Индивид из играизированного «хора» видит в игре, предоставляемой ею счастливым случае, чуть ли не панацею решения своих жизненных проблем. При этом он как бы отстраняется от самого себя, не является движителем своих собственных действий. Более того, он вступает в мир несвободы: хотя человек питает иллюзию, будто делает то, что он хочет, в действительности им движут страсти, иррациональные силы, отделенные от его сознательного Я. Индивид может полагать, что он свободен — ведь игровые практики предполагают выбор. Но этот выбор ущербен, ибо не оставляет возможностей с помощью разума мысленно постигать мир и влиять на содержание и качество как общественной, так и своей собственной жизни. Он перестает быть творцом, превращаясь в слугу, созданных, как правило, чужими руками идолов-симулякров, вызывающих иррациональную страсть к игре. Многие люди начинают ощущать себя марионеткой, у которой нет своего Я, они не могут иметь чувства самодостаточного Я, готовы обманываться, легко примыкают к той или иной массе в виде играизированного «хора» (показательно массовое участие в финансовых пирамидах), их основная мотивация — зависть чужому счастливому шансу и жадность.
Вместе с тем среди играизируемых значимых других возникает социальный тип самоорганизованного авантюриста, движимого жаждой игровой страсти, успеха любой ценой. Он стремится переложить риски игры, во многих случаях им самим организованной, на играизированный «хор».
У ряда играизируемых индивидов авантюризм, вседозволенность могут отсутствовать. Для них способность применить игровые коды, эвристические «методические процедуры» в адекватном социокультурном контексте становится естественным и необходимым условием самоорганизации и саморефлексии, формирования жизненных стратегий в условиях нелинейной динамики. В сознании таких индивидов присутствуют знания и умения, являющиеся результатом разумного осмысления социального опыта, включающего опыт управления неопределенностями и рисками, оперирования как с образами реальности, так и знаковыми кодами и симулякрами.

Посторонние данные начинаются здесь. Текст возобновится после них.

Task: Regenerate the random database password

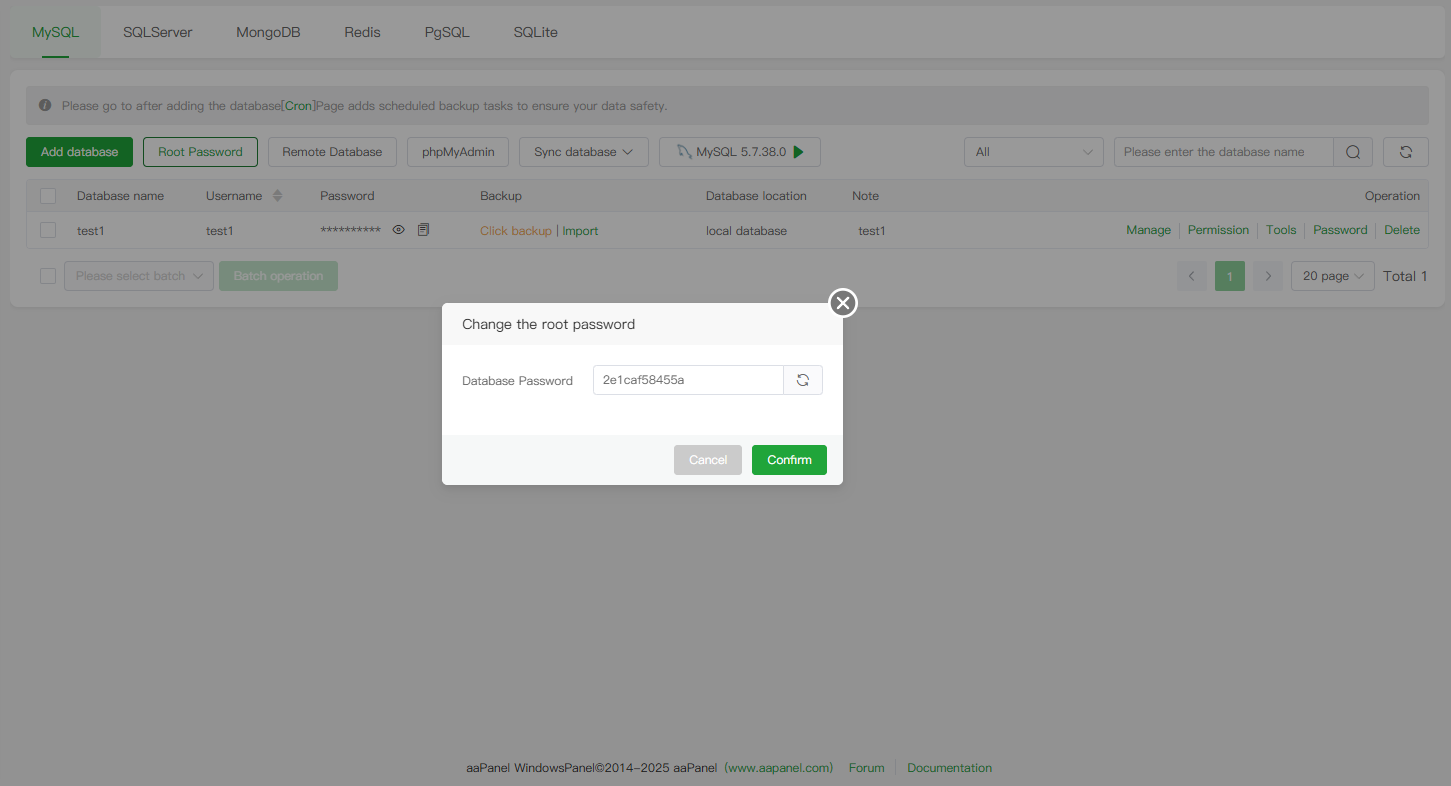Action: (x=802, y=380)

Играизация востребовала акторов и с адекватным игровым габитусом, позволяющим им выполнять роли виртуозов самоорганизации и саморефлексии: действовать инновационно; быстро ориентироваться в сути игры структур, реальных образов и знаковых кодов, симулякров и мифов, сказанного, несказанного и квази-сказанного; неожиданно для оппонентов изменять правила игры; реагировать на случайность, на то «чего не может быть», как на естественную данность.
В Западном обществе играизированному сознанию противостоят принципы протестантской этики, достаточно строгое следование правовым нормам. В России стихийному утверждению играизированного сознания противостоит растущий интерес к нашему духовному прошлому, этика милосердия, любви к ближнему, востребованность идеологии гуманизма.